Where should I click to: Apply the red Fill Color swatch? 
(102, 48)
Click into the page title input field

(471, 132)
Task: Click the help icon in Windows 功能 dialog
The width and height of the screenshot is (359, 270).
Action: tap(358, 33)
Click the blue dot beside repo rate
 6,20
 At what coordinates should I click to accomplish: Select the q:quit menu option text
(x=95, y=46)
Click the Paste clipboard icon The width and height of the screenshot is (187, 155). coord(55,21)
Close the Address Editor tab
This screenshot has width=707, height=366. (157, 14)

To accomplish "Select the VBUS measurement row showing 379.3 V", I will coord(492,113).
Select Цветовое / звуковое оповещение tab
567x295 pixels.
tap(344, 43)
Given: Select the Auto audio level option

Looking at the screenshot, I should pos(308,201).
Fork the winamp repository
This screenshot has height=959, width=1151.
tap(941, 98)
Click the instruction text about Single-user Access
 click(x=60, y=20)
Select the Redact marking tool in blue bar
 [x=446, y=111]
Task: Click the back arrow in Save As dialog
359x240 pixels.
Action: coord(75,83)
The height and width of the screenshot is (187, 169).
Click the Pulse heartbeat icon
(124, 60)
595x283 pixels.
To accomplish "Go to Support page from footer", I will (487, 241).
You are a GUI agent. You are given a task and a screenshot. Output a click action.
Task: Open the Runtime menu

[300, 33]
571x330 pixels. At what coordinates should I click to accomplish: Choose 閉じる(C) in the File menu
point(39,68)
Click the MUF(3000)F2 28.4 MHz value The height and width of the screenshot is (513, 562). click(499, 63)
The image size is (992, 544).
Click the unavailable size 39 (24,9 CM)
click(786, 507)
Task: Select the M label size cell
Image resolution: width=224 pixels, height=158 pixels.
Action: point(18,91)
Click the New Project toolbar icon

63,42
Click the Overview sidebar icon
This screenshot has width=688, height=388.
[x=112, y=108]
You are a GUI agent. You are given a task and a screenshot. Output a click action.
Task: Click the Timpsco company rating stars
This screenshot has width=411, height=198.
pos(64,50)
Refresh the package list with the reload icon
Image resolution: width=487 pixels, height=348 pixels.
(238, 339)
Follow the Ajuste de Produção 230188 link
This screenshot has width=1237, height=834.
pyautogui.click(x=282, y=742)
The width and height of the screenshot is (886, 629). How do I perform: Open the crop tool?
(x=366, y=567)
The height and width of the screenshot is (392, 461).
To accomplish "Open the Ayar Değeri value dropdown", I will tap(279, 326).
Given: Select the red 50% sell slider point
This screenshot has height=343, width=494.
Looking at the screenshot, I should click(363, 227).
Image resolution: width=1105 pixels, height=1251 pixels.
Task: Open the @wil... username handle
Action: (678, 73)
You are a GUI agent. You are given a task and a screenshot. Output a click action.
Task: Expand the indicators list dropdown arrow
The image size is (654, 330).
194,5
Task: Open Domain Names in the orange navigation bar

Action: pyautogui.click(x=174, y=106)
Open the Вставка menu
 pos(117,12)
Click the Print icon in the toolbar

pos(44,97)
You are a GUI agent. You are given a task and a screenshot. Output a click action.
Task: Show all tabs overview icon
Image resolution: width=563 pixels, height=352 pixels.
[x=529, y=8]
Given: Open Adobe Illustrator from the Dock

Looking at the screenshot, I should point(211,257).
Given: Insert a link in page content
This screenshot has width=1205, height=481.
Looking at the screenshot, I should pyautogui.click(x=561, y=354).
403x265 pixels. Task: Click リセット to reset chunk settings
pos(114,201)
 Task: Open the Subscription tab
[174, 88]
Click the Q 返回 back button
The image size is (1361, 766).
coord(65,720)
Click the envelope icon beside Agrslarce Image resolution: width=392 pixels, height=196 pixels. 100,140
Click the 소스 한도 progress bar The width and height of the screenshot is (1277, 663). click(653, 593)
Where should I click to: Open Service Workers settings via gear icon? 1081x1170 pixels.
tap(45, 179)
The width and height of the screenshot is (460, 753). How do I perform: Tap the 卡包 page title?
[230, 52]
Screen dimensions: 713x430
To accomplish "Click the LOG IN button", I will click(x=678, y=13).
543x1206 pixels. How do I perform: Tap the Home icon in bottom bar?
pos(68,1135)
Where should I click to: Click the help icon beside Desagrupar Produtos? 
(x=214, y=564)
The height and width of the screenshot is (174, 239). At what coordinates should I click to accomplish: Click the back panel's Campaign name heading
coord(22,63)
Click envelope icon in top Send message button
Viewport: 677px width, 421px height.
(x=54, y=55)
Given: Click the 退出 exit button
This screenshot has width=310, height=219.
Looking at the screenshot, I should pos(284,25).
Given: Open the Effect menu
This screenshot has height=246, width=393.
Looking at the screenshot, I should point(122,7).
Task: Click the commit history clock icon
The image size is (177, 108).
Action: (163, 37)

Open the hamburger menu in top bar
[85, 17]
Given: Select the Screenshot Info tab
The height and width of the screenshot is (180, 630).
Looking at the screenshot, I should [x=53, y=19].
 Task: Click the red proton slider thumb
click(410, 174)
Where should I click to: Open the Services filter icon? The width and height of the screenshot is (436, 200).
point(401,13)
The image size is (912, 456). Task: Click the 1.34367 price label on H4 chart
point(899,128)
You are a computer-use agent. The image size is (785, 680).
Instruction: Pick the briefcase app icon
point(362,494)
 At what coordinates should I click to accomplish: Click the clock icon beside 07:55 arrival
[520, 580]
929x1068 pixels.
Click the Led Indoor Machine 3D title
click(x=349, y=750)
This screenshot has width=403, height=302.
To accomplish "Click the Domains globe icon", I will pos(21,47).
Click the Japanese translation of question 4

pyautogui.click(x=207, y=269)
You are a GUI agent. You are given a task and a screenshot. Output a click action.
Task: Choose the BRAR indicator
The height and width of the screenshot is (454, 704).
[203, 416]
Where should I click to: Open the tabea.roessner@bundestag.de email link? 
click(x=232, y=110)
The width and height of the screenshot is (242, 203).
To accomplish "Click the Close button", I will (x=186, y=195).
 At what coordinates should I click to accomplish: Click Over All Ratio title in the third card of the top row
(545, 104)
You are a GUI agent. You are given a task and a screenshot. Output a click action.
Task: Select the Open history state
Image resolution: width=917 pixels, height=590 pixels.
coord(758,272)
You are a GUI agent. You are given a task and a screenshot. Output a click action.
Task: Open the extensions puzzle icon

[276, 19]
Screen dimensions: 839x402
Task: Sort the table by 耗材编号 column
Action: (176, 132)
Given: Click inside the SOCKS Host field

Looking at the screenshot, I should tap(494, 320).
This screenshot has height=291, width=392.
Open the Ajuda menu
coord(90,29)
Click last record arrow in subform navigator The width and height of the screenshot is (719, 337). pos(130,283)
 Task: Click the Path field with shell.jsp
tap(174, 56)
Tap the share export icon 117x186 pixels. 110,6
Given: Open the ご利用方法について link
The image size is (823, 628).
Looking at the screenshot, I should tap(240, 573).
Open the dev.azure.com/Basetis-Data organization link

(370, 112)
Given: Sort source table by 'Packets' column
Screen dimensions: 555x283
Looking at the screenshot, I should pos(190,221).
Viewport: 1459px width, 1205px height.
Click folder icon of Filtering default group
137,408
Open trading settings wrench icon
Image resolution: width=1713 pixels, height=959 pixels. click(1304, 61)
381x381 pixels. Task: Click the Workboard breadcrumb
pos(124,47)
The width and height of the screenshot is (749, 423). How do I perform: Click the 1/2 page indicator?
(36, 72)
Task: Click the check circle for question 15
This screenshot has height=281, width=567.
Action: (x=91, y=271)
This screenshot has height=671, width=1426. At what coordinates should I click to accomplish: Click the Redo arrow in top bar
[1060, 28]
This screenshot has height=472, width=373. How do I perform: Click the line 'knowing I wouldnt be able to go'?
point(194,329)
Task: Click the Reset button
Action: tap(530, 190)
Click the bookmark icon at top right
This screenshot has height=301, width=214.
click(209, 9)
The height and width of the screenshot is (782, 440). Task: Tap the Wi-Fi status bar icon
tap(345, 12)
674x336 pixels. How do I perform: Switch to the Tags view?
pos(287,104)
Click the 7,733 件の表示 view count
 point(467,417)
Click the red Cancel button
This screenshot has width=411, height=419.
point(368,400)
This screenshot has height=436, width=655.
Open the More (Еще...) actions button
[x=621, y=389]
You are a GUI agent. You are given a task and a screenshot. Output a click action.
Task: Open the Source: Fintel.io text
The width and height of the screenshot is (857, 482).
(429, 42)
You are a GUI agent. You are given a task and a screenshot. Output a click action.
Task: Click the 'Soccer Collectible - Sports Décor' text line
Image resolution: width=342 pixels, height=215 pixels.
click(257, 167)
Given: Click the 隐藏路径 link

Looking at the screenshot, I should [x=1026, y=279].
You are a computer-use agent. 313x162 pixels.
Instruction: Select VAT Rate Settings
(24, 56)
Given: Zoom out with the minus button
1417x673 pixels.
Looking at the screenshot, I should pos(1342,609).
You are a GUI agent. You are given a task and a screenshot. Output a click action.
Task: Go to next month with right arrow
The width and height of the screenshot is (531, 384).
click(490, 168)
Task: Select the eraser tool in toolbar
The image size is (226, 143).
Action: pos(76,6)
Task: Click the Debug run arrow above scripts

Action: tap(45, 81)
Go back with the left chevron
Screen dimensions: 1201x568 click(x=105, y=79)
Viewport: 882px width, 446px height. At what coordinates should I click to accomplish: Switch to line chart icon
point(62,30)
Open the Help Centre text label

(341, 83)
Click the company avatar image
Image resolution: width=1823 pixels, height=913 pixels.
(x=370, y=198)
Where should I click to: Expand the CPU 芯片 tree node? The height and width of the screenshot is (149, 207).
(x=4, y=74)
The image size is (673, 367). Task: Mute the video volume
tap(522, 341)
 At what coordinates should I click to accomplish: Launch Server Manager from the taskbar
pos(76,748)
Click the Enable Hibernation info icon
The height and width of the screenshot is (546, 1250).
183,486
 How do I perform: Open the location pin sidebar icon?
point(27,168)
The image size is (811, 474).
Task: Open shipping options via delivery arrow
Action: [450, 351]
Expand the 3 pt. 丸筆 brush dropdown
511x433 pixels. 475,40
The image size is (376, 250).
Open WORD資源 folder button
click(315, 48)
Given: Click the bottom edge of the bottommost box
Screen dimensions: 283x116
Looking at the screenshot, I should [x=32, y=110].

● **What the task requires**: For each line above that carries the word "list", copy it out.

● **Response**:
Refresh the package list with the reload icon
Task: Expand the indicators list dropdown arrow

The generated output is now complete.